Desired Landscapes is a curious print magazine encompassing city guides, memoirs, photography and sketchbooks, and purpose-built pathways leading to our memories and inner thoughts. Driven by community, not advertising (slogan: “We read to walk and walk to write.”), the most recent issue explores the vanishing facades of family-owned businesses, living in a city cleaved by a river, cities as forests not in terms of nature but of navigation and justice, systems of transit constructing our sense of place, and other beautifully heady urbanities.
Las Vegas is endlessly dissected, lamented, and mythologized, but rarely seriously considered for its considerable love-it-or-hate-it contributions to modern architecture. Organized by The Neon Museum in Las Vegas, the annual conference Duck Duck Shed (April 24-27) aims to correct that injustice with presentations on the power of roadside signs, the form and function of casino carpeting, the art of blowing up old buildings, and how art and commerce easily(?) sit side-by-side in air-conditioned splendor.
Bonus: Ian Frazier’s Paradise Bronx is an entertaining consideration of NYC’s most misunderstood borough, one he walked a thousand miles in to (re)discover its gardens and thruways, Dutch beginnings and hip-hop shrines.

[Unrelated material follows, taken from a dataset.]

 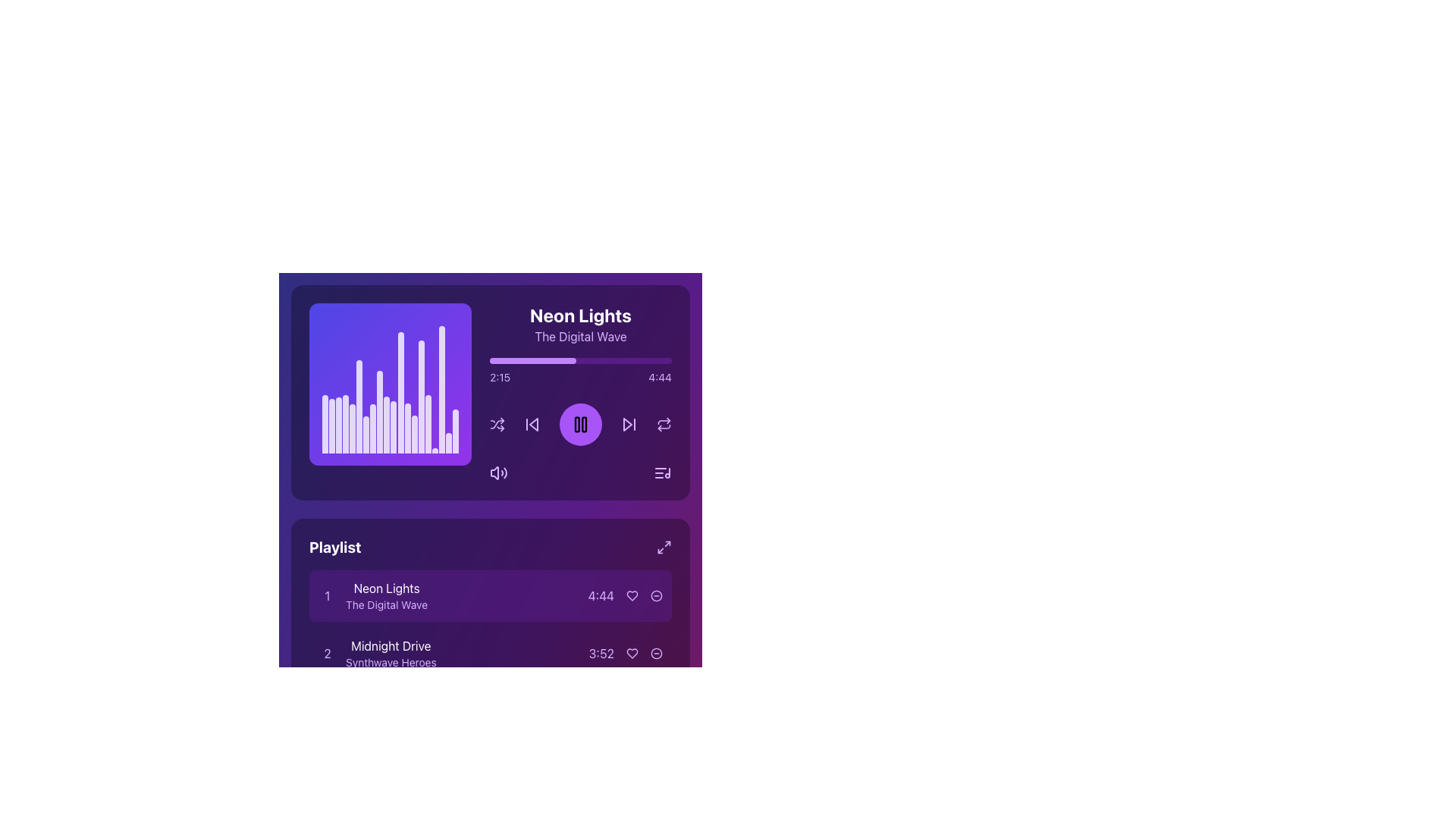 What do you see at coordinates (601, 652) in the screenshot?
I see `the duration text label for the song 'Midnight Drive', which is located in the bottom-right corner of the 'Playlist' section` at bounding box center [601, 652].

A magnum opus that reads lightly, what a gift.
There’s a saying that “choosing a typeface is like choosing an outfit for your words.”
We are endlessly inspired by type and its unique power to fuse language, design, and ideas, regardless of scale. This week, we’re sharing our recent typography-related finds in the wild.

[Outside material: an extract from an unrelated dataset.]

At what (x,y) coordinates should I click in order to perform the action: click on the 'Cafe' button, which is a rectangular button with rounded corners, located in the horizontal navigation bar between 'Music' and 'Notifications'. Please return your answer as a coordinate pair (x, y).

Letters contort, gush, and burst forth from the pages of TYPEONE’s exquisite annual magazine, full of essays, interviews, and stunning design showcases. The recent issue #09 is an exploration of how packaging influences not just the marketplace but our relationship with food, the environment, and each other. TYPEONE is a reliably provocative lookbook showcasing how words and design connect global systems.
Sure, the Helveticas and Garamonds of the world get big signage deals and corporate website assignments. But what about typography’s hidden heroes? Marcin Wichary did a longform visual essay on The Hardest Working Font in Manhattan, and it’s probably one you’ve never heard of, though you’ll recognize it immediately. It reminded us how words can so fully become part of our landscape as to be unseen, then become revelatory when rediscovered.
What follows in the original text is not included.